Rickets is one of the short-term deficiency diseases. Afib seems to me to be a longterm deficiency disease, one that i and a bunch of other "isolated exceptions" have been able to relieve by means of diet and supplementation. For much more detail on the regimens we have used, please consult Conference Room Proceedings session 61.

PeggyM

"Yes, and these defects are strongly affected by the presence and/or absence of dietary substances called , not so quaintly, electrolytes. These are magnesium, potassium, sodium, and chloride. Some of us have found by trial and error that we can keep afib episodes out of our lives by careful regulation of these dietary substances"
This is certainly worth looking into. Has anyone noticed a link between dehydration and afib?
A coworker of mine linked afib and rickets, and it just seemed so silly a response.

Dehydration is a less common trigger:

<[www.afibbers.org];

"Derek, consider yourself lucky if they are only hinting. I have long ago passed whatever age it is where they no longer conceal their suspicion that i must be a drunk. They do not ask me if i drink, but how much, and they poorly conceal their disbelief in my answers."
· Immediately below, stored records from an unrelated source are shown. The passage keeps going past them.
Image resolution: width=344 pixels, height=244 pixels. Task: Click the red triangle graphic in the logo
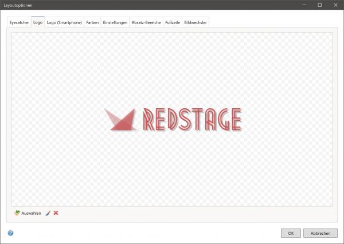pos(119,119)
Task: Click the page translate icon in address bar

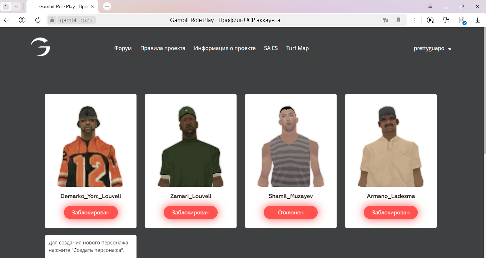Action: 386,20
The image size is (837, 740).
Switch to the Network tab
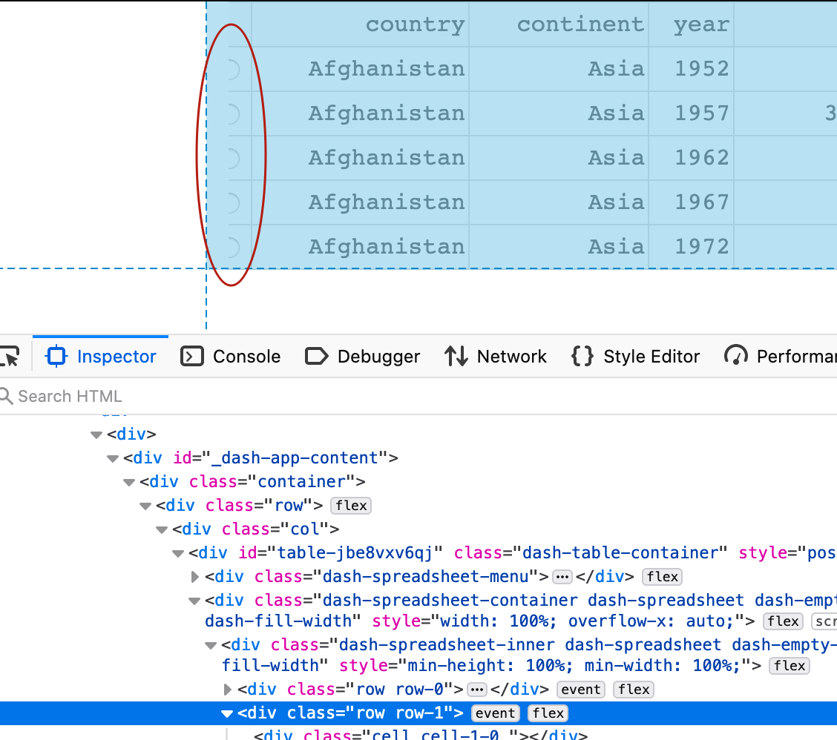(496, 356)
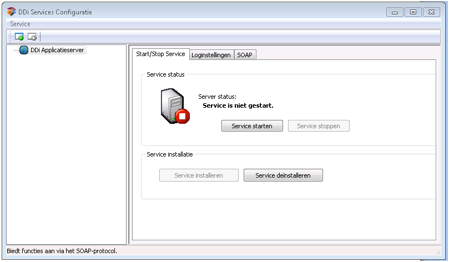Click the toolbar drag handle grip

coord(10,37)
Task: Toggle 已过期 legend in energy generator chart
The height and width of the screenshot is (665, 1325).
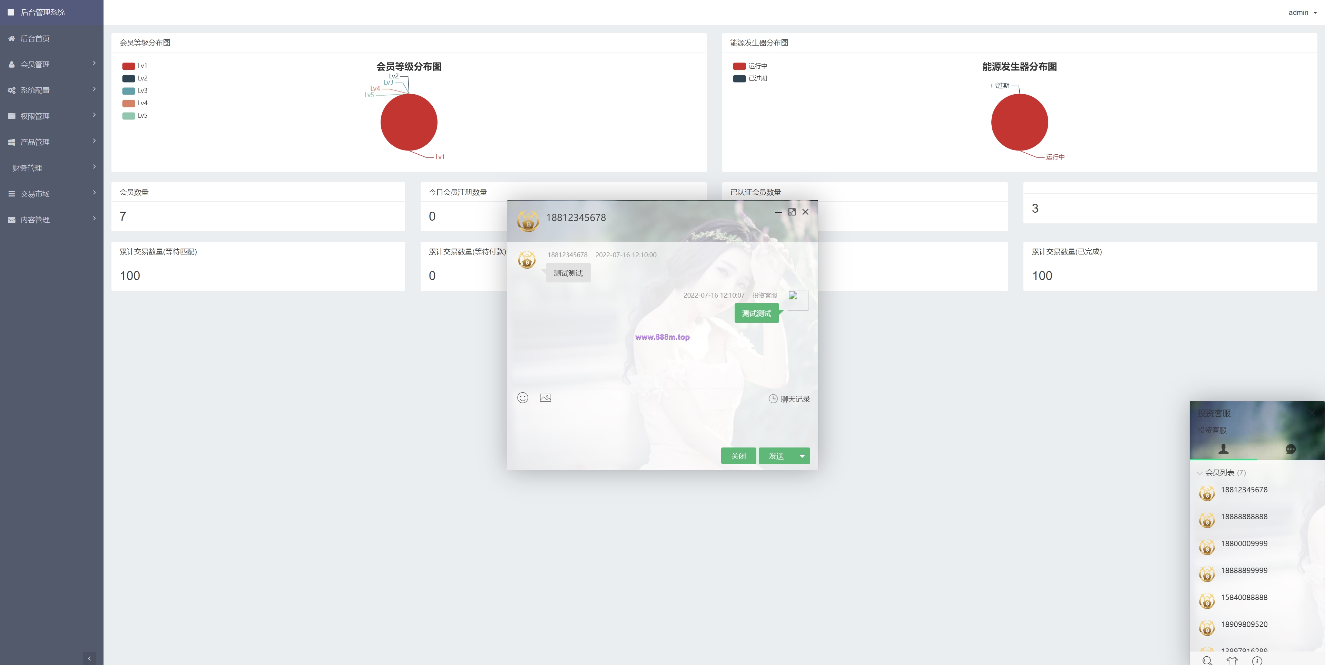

Wow, that would be so irritating. It makes me feel like yelling "You're wasting my time!!!".

Well I solved one mystery. I didn't sleep well 2 nights in a row, but I just realized that the lemonade tea I was drinking is in fact caffeinated.

Hello again Derek. Dehydration is a very big deal with me, almost guaranteed to put me into afib. I have become obsessed about hydration because i really despise afib episodes. Drink your water, friend. Lots of it.
PeggyM

Thanks Peggy. Wiil do!

Makes me want to holler too, but i have learned at least some caution.The worst of the pompous ignoramuses is the arrogant kind, that will start to swell up like the Incredible Hulk if you disagree with them. I often do disagree, but you have to take care how you express yourself lest they grow even more un-cooperative.
PeggyM

PeggyM wrote:

> Makes me want to holler too, but i have learned at least some
> caution.The worst of the pompous ignoramuses is the arrogant
> kind, that will start to swell up like the Incredible Hulk if
> you disagree with them. I often do disagree, but you have to
> take care how you express yourself lest they grow even more
> un-cooperative.
> PeggyM

I've been thinking about this for a while. Doctors are providing a service, and if they can't figure out that you're being honest then it's time to move on and find someone who can actually help you. I wish I knew who to complain to. I'd love to see some kind of exposee on Dateline.